North Korean leader Kim Jong Un’s decision to take a train to his summit with President Vladimir Putin in Russia’s Far East hints at the potential of a much bigger dream long held by many in Asia: unimpeded travel by rail from the southern tip of the Korean Peninsula to Moscow and beyond.
The economic benefits range from linking big, thriving markets and bolstering regional cooperation to slashing costs and travel durations. But with sanctions and distrust standing in the way, it could be a very long time before any trains working their way north from Seoul will be passing through Pyongyang Station.
After a day of talks Thursday, Kim boarded his trademark green-and-yellow carriage for the trip back across the two countries’ shared border and on to Pyongyang, a journey Kim can apparently make in under a day. That’s less than a third the time it takes for normal North Koreans to get to the border — longer if there are breakdowns and power outages, which aren’t uncommon.
For North Korean leaders, cross-border train travel is the norm.
Kim’s father and grandfather used trains extensively during their years in power. Kim Il Sung, the country’s “eternal president,” took his special train to China, the Soviet Union, and on through eastern Europe in 1974. Kim Jong Il rode the rails to Moscow in 2001.
Kim Jong Un has also taken trains for his summits in Beijing and Hanoi.
But aside from a well-worn link with Beijing, the use of North Korean railways for trade or tourism has never been particularly smooth — a situation South Korea, in particular, has long wanted to rectify.

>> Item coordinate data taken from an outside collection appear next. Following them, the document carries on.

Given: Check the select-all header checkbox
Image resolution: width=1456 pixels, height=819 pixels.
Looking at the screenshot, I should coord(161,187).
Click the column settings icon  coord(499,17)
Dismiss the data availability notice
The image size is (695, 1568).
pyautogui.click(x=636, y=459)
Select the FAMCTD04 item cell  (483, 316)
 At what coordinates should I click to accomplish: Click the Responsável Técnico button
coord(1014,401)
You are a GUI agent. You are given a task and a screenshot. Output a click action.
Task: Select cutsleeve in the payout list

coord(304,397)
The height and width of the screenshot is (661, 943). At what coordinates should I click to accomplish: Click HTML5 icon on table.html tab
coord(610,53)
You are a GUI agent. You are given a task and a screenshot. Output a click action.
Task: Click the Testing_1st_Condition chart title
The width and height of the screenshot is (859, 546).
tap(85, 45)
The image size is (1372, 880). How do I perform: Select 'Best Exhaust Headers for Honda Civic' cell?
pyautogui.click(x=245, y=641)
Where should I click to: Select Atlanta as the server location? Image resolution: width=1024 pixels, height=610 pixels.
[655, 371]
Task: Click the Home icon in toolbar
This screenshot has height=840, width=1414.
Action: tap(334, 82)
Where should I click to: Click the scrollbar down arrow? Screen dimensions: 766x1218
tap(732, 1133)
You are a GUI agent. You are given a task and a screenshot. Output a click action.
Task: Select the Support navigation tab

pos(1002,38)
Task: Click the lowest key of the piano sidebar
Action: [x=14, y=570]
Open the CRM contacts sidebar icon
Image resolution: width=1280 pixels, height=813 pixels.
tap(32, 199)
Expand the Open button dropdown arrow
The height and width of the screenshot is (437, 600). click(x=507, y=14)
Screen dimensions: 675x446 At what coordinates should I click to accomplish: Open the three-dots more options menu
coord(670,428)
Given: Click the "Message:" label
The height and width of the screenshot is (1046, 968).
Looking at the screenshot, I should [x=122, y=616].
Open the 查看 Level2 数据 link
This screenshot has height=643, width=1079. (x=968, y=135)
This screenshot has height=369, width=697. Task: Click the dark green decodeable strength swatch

Big-ticket rail projects were a key part of the South’s “Sunshine Policy” of engagement with the North from the late 1990s until 2009, when the North conducted a nuclear test that sent relations into a rapid downward spiral. Just four years later, former President Park Geun-hye made a “Eurasia Initiative” one of her key goals, with a plan for what she called the “Silk Road Express,” which would connect South and North and continue on to Europe through Russia and China.
She didn’t get very far with the project — she was impeached and sentenced last year to serve 24 years in prison for bribery, coercion, and abuse of power.
Moon Jae-in, the current president, has once again taken up the mantle.
In his first summit with Kim, in April last year, he laid out a $35-billion project for a high-speed train linking Seoul to Pyongyang and going farther north to Sinuiju, an important trade hub on the Chinese border.
Moon has made it clear he sees the establishment of road and rail links with the North as a potentially lucrative proposal because it would open the way for the cheap and relatively fast transportation of goods and people.
Moon made the case for an “Iron Silk Road” in Central Asia during recent visits to Turkmenistan, Uzbekistan, and Kazakhstan. In an address to the Uzbek legislature, Moon waxed poetic about the proposal: “On my way here, I imagined a day 1,500 years ago. That was the day when envoys from an ancient Korean kingdom arrived in Samarkand.”
“Doesn’t just the thought of it make your heart leap?” he said.
Seoul argues the policy is also smart diplomacy — such links would encourage regional economic integration with China and Russia, giving both a stronger reason to cooperate in efforts to improve the political situation on the peninsula.
Russia appears to agree, though it is less enthusiastic about making big commitments.
It invested about $340 million to renovate a 54-kilometer (33-mile) stretch of railway that connects the North’s Rajin special trade zone and port with the Russian town of Khasan. The work was completed in 2013 and 40,500 tons of Russian coal were sent via rail to Rajin port for transport on a Chinese-flagged ship to Pohang, in South Korea, in the summer 2014.
Moscow announced a $25 billion plan to modernize 3,500 kilometers (2,200 miles) of railways in the North, or half its total, that same year. Experts point out the plan was more of an estimate of likely needs than a commitment to actually cover that cost.
Along with the costs of revamping the North’s dilapidated rail system, however, the political climate in Washington remains a big hurdle.
The Trump administration maintains that sanctions must stay in place until Kim commits to denuclearize his country.
During a period of greater detente, the Koreas started freight services between the South’s Munsan Station and the North’s Panmun Station in 2007. The South used the trains to move construction materials north, while clothing and shoes made at the factory park were sent south.
But the line was cut in November 2008 due to political tensions over North Korea’s nuclear program.
For the first time since then, a South Korean train rolled into North Korea last November to begin a weeklong rail survey. South Korean officials traveled to North Korea by train the next month to attend a groundbreaking ceremony for a joint project to modernize the North’s railways and roads and connect them with the South.
Beyond on-site reviews and ceremonies, however, the U.S.-led sanctions make it virtually impossible for the ambitious project to begin in earnest.
Merely traveling to the groundbreaking ceremony required a special exemption from the UN Security Council because it involved South Korean transport vehicles and goods.